Work instructions
Count how many lines of the records below contain the string "pixels", treating uppercase and lowercase letters as different. Reply with the number alone.

Rows
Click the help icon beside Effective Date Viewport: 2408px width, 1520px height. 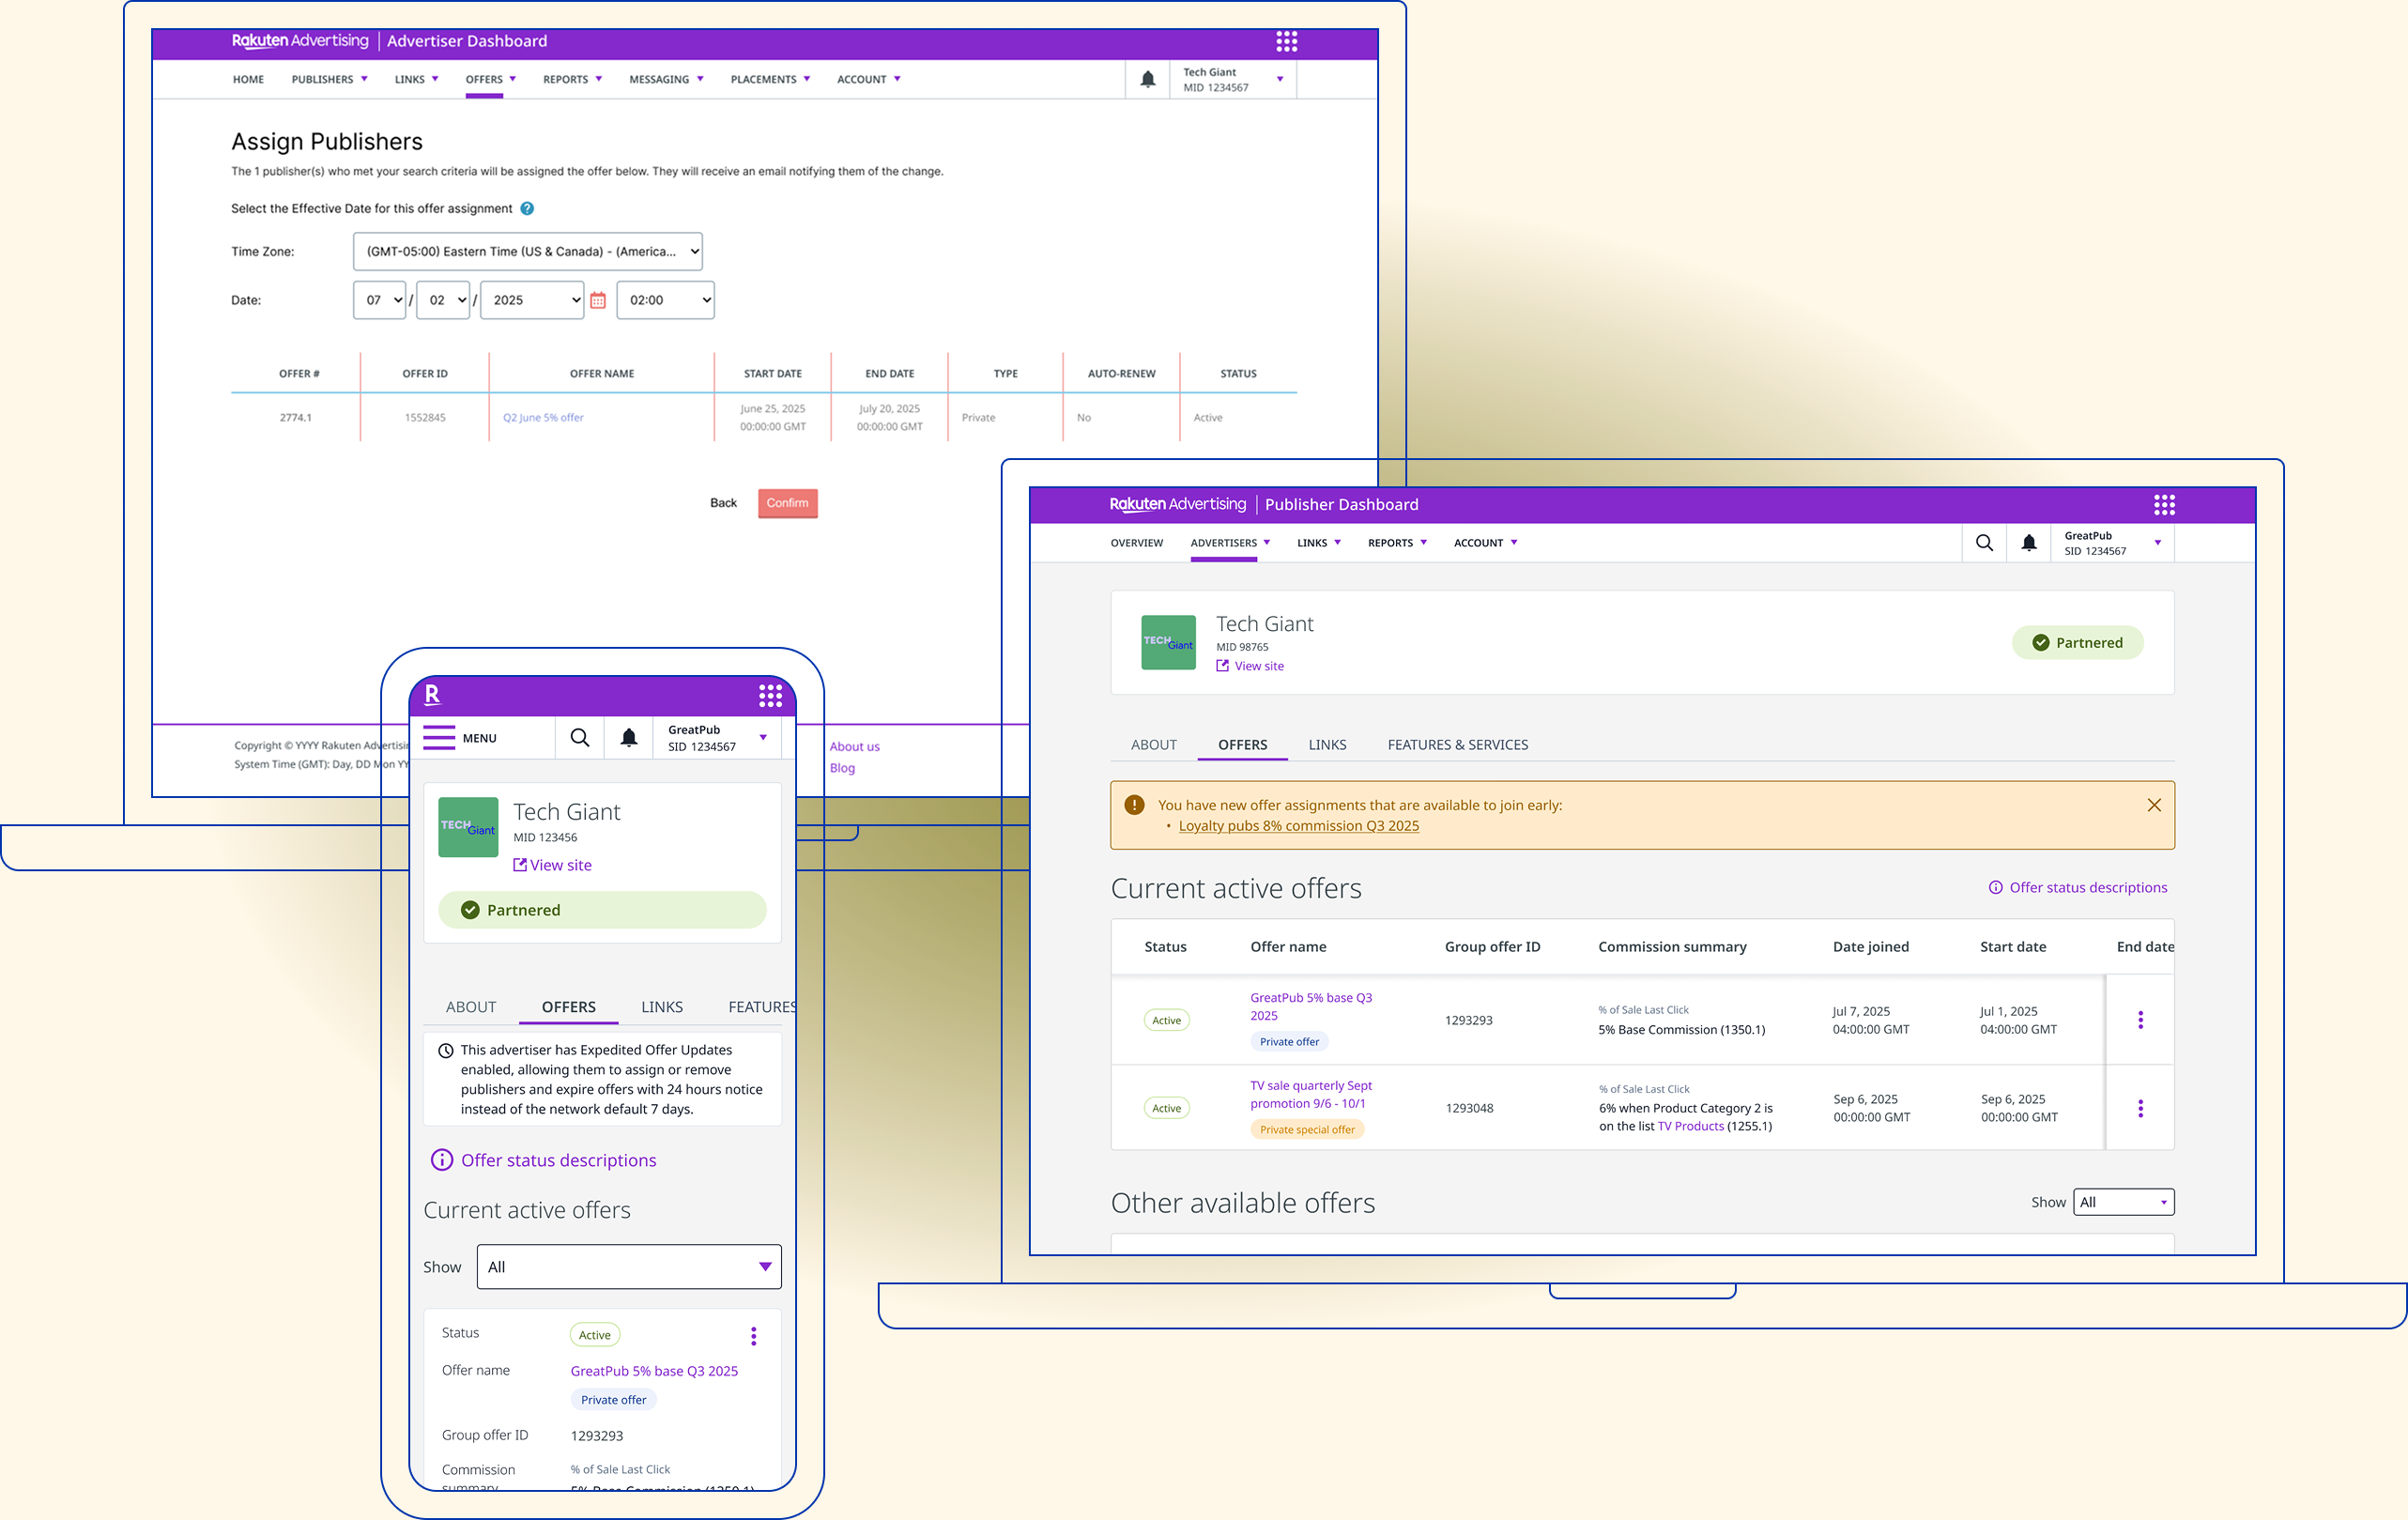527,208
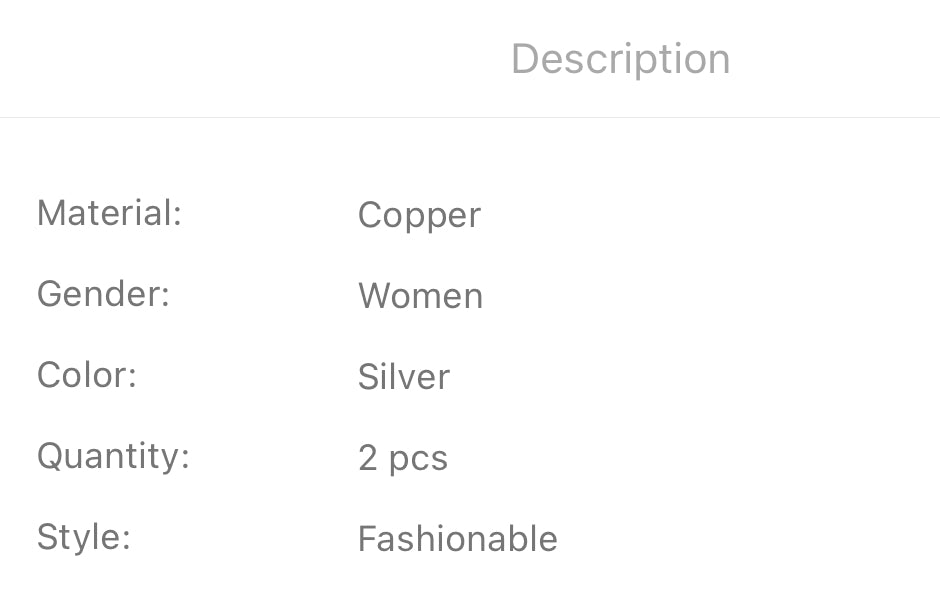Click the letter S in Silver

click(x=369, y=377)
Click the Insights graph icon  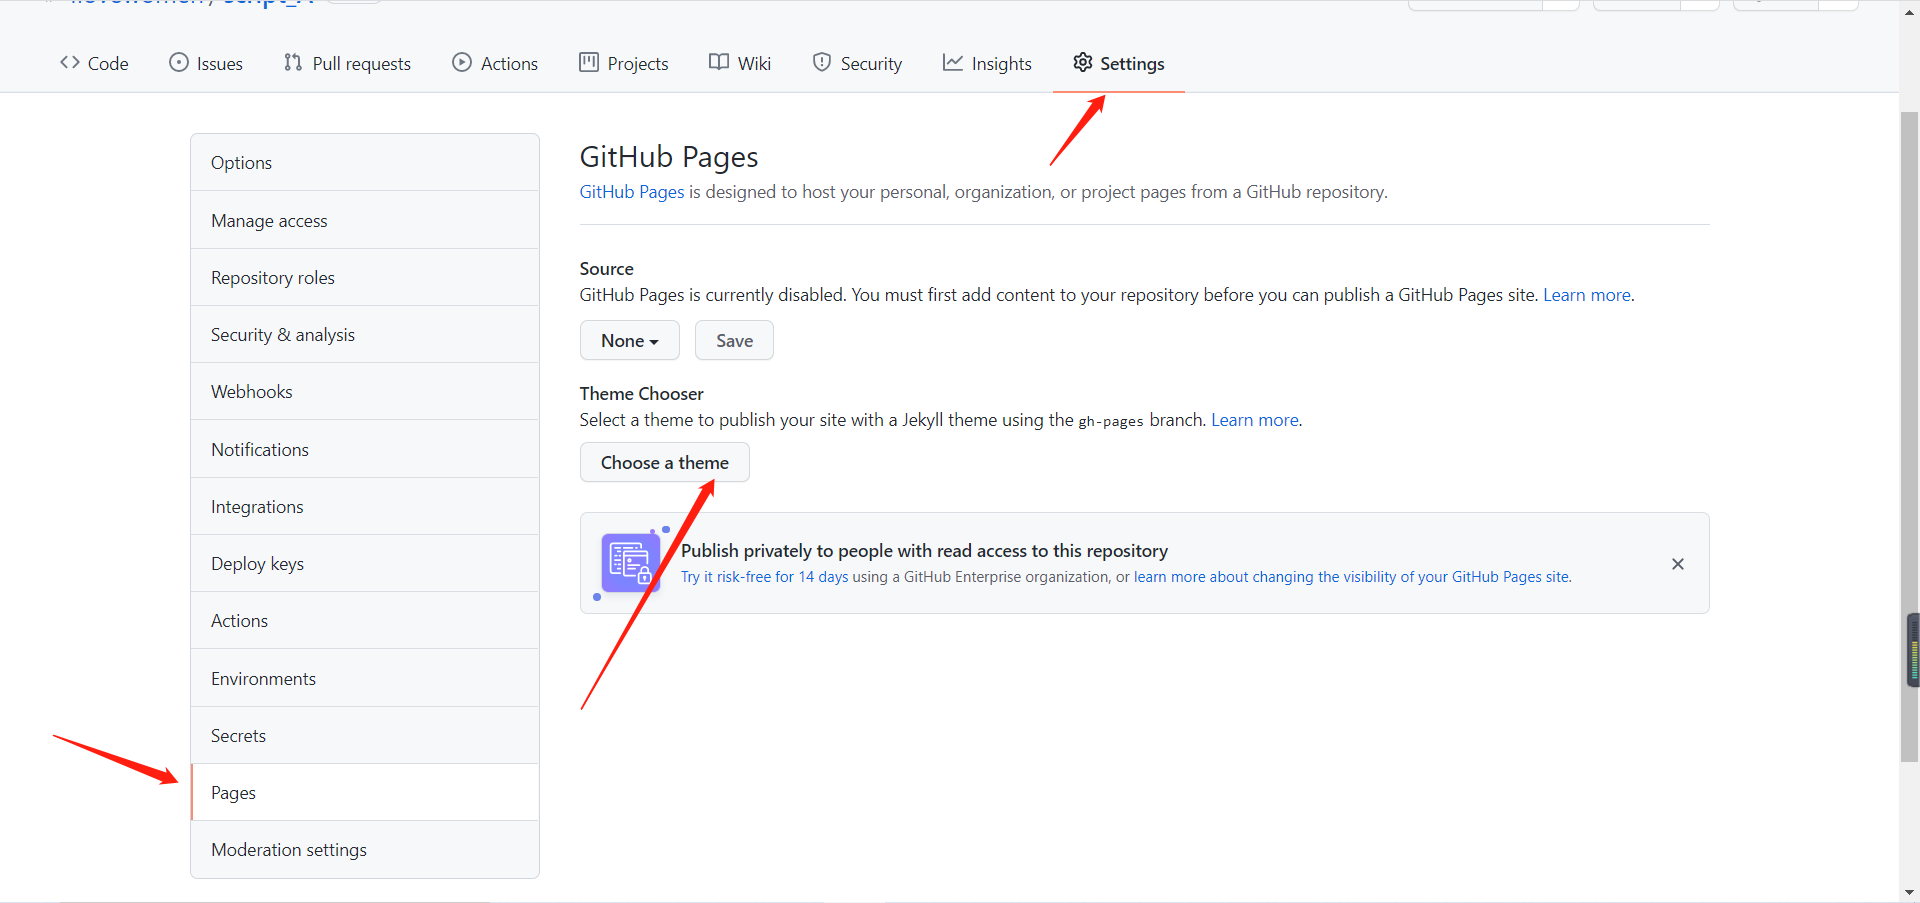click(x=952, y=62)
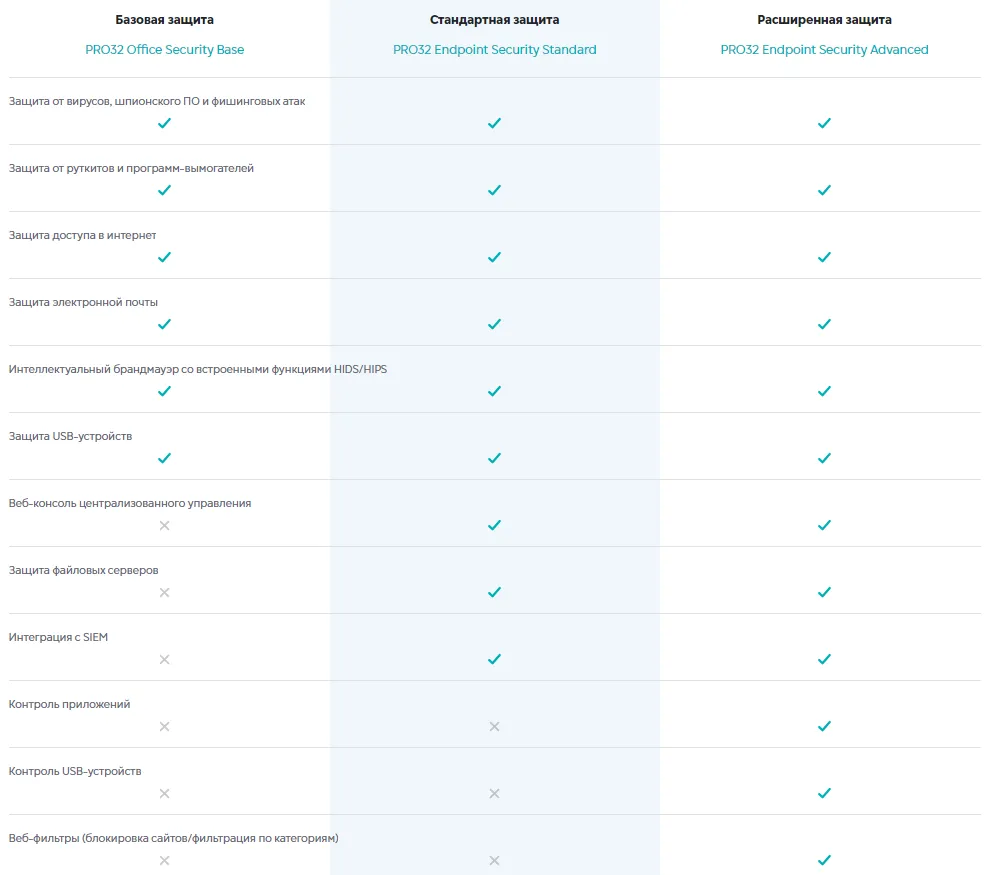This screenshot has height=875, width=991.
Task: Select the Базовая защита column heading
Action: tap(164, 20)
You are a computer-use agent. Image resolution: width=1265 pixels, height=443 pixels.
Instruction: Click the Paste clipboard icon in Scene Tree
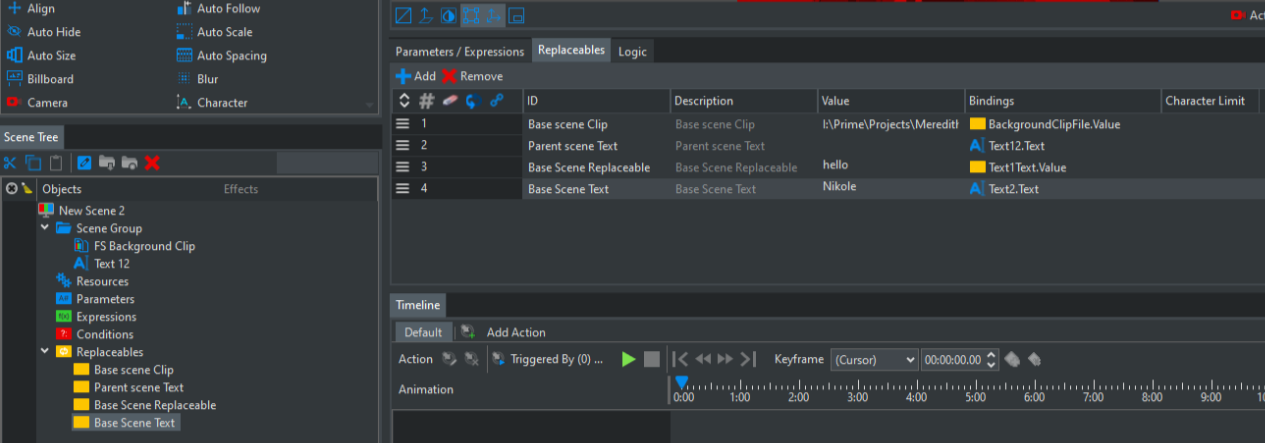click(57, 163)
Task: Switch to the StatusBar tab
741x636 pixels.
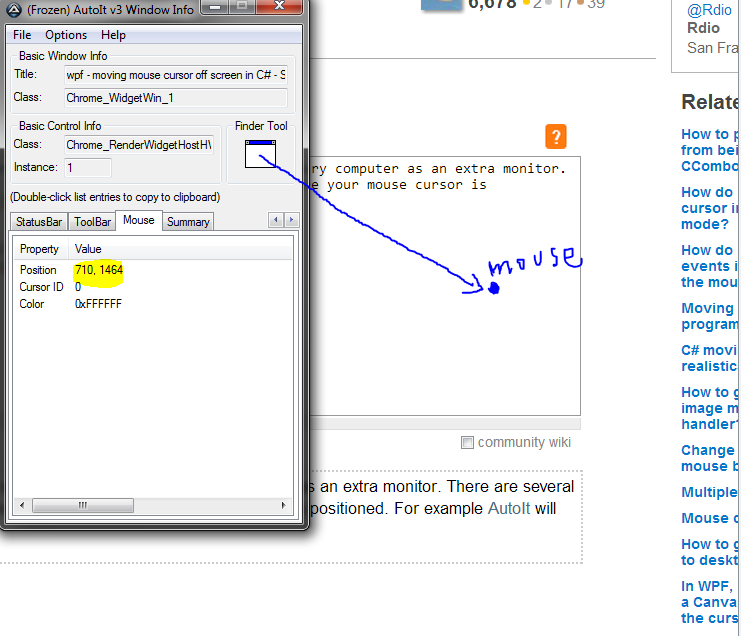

Response below
2